Azure Cloud Infrastructure

▸ Manage and optimise Azure Data Lake Storage Gen2 (ADLS) — folder structures, lifecycle policies, access tiers, and partition strategies.

▸ Build and maintain Azure Functions and Azure Logic Apps for lightweight event-driven processing, orchestration triggers, and operational automation.

▸ Manage secrets, credentials, and environment-specific configuration securely using Azure Key Vault — no hardcoded credentials in pipelines or code.

▸ Contribute to infrastructure-as-code practices for provisioning Azure data services (Terraform or Bicep preferred).


Collaboration & Delivery

▸ Translate ambiguous business requirements into well-defined data models and pipeline designs, working with analysts and stakeholders to validate assumptions before build.

▸ Participate in code reviews, enforce standards, and mentor junior engineers on data engineering best practices.
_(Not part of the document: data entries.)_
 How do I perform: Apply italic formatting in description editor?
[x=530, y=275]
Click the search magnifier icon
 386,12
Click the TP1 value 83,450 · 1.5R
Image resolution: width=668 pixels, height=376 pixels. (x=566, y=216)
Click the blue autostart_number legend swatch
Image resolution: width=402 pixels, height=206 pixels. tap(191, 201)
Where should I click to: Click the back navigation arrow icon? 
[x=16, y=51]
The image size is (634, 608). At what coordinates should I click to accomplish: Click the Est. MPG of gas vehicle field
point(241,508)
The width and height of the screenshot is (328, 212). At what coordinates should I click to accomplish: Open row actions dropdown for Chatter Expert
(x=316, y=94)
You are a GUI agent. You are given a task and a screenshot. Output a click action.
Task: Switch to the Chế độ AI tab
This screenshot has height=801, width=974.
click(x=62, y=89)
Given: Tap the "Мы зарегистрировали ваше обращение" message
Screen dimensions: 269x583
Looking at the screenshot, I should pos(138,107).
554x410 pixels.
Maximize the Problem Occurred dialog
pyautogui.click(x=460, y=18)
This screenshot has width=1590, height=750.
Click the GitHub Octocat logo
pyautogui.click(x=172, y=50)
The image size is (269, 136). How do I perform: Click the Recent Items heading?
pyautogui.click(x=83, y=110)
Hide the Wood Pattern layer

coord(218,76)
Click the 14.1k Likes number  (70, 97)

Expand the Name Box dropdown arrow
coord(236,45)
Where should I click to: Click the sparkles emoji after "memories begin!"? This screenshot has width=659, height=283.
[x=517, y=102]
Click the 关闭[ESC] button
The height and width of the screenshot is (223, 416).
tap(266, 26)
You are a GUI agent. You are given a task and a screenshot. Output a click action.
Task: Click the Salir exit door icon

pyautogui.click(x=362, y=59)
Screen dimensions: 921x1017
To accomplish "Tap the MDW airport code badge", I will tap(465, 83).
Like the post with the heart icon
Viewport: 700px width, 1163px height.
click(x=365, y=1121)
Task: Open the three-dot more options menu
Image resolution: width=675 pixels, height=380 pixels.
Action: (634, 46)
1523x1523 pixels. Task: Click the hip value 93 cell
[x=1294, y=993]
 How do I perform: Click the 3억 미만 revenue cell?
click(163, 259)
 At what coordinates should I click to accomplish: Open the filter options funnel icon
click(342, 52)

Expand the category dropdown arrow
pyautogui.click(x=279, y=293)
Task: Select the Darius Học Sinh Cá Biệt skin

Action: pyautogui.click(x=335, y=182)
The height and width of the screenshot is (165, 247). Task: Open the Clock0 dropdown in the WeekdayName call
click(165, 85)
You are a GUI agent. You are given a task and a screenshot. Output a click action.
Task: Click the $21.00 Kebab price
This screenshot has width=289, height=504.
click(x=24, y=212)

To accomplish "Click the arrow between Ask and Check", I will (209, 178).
▸ Support CI/CD adoption for pipeline and dbt model deployment across Dev / Test / Prod environments.


What We Are Looking For

Must-Have

▸ Snowflake: Snowflake

– Advanced SQL — window functions, CTEs, recursive queries, query profiling

– Snowflake-native features: streams, tasks, snowpipe, dynamic tables, row-level security

– Virtual warehouse tuning and credit cost optimisation

▸ dbt + Elementary: dbt + Elementary

– Writing, testing, and documenting production dbt models

– Elementary integration for data observability and anomaly detection

– dbt incremental strategies, snapshots, and semantic layer

▸ Azure Cloud: Azure Cloud

– Azure Data Factory — pipeline authoring, triggers, parameterisation, linked services

– ADLS Gen2 — zone/folder design, lifecycle management, Parquet/Delta partitioning

– Azure Key Vault — secret management, managed identities

– Azure Functions / Logic Apps — event-driven triggers and lightweight automation

▸ Airflow: Airflow

– DAG authoring, task dependencies, XCom, sensors, and connection management

– Airflow deployment and monitoring in cloud-hosted environments

▸ Python: Python

– Data pipeline scripting, PySpark basics, REST API integration

– Unit testing pipeline logic and transformation functions

▸ Data Quality & Medallion Architecture: Medallion Architecture:

– Hands-on experience implementing Bronze / Silver / Gold Medallion architecture

– Data validation checks at each layer — not just at the final Gold layer

– Schema evolution handling and SCD Type 2 dimension management

▸ 4+ years of professional data engineering experience with at least 2 years on Azure cloud data platforms.


Nice-to-Have

▸ Exposure to Snowflake Cortex, dbt Semantic Layer, or Boomi Data Hub for AI-assisted data enrichment within pipeline layers.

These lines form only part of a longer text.